June is high season for herbaceous perennials at the Botanical Garden. There are half a dozen areas around the garden where herbaceous displays are prominent, but in terms of sheer real estate, the Asian Garden’s herbaceous collection overshadows all the rest. Foremost among the summer-blooming herbs are the rodgersias. A genus of five herbaceous perennial species native to Asia from the Himalayas to East Asia, Rodgersia species are noted for their bold shade-tolerant foliage and large, showy inflorescences composed of small petalless flowers with persistent sepals. Like the smaller, fernier Astilbe, rodgersias are colony-forming, shade-tolerant summer bloomers that revel in rich, moist soil. Rodgersias are planted throughout the Asian Garden.

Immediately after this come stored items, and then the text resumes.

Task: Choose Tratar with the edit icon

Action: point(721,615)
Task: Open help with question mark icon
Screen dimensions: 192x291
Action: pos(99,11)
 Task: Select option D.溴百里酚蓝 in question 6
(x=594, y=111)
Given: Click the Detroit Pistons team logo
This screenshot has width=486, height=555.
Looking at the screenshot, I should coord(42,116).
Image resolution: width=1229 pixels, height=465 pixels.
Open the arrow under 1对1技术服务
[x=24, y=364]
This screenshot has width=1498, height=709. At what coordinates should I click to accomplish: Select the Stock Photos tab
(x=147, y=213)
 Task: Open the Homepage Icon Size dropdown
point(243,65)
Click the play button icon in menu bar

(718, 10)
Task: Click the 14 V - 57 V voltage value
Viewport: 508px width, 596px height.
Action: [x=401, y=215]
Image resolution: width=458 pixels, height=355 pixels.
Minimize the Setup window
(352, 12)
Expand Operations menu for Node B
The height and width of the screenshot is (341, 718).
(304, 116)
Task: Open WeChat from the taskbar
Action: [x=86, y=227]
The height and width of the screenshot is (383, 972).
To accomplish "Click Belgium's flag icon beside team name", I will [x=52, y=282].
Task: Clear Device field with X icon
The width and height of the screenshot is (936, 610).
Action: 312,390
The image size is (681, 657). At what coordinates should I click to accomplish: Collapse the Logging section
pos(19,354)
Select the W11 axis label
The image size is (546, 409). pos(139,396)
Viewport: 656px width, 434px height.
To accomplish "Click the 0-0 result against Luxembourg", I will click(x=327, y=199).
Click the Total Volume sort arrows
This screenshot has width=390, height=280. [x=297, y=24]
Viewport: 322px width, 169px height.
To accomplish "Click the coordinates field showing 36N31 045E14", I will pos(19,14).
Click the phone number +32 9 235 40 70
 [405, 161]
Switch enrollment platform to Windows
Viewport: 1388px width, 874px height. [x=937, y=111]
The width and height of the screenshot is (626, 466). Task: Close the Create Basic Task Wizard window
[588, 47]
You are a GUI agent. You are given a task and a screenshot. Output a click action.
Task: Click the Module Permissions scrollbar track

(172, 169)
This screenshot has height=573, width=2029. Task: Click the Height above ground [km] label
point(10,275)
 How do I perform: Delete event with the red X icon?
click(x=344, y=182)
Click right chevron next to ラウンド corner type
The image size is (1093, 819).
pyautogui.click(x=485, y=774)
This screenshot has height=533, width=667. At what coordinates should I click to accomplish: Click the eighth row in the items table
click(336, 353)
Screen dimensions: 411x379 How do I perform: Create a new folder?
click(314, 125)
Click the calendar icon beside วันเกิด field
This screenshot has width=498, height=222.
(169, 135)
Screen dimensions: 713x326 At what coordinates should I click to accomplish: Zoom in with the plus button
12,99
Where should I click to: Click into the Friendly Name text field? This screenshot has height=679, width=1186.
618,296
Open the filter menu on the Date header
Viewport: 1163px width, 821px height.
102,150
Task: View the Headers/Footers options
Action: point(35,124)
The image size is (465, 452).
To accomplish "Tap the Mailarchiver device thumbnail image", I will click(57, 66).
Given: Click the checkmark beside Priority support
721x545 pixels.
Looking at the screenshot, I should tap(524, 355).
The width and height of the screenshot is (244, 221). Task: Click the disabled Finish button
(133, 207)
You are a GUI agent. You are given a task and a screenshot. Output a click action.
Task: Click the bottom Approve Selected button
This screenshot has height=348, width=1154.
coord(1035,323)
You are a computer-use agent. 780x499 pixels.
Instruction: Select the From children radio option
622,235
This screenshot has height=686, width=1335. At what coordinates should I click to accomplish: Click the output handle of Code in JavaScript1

The robust Rodgersia podophylla (duck-foot rodgersia) covers large areas by means of its creeping rhizomes. Each wedge-shaped leaflet has three to five jagged drip-tips, the overall appearance resembling a (giant) duck’s foot. Two distinct colour forms are present in the Asian Garden: bronze (represented primarily by the cultivar ‘Rotlaub’) and green, though the bronze ones gradually turn green by summer. Small, star-like white flowers are amply borne on tall, leaning panicles, and the ovaries and sepals age to green. The species hails from Japan and Korea. The similar R. aesculifolia (chestnut rodgersia) from China has leaves of a more quilted texture and the leaflet margins are serrated, not lobed at the tips. They look uncannily like those of the horse chestnut tree (Aesculus hippocastanum), though the petioles (leaf stalks) are often nearly a metre in length. Flowers can be white or pink. In the Asian Garden there are several hybrids of the two species, as well as hybrids of both with the next species. Rodgersia pinnata (finger-leaf rodgersia) is a beautiful species with heavily textured leaves—some, such as var. superba emerge bronze-purple in spring—and tall, loose inflorescences of white, yellow or rose pink flowers. The similar, but smaller, R. sambucifolia (elderberry rodgersia), has pinnate leaves and flat-topped panicles of white or pink flowers.
More pictures of June in the Garden can be found on our Forums.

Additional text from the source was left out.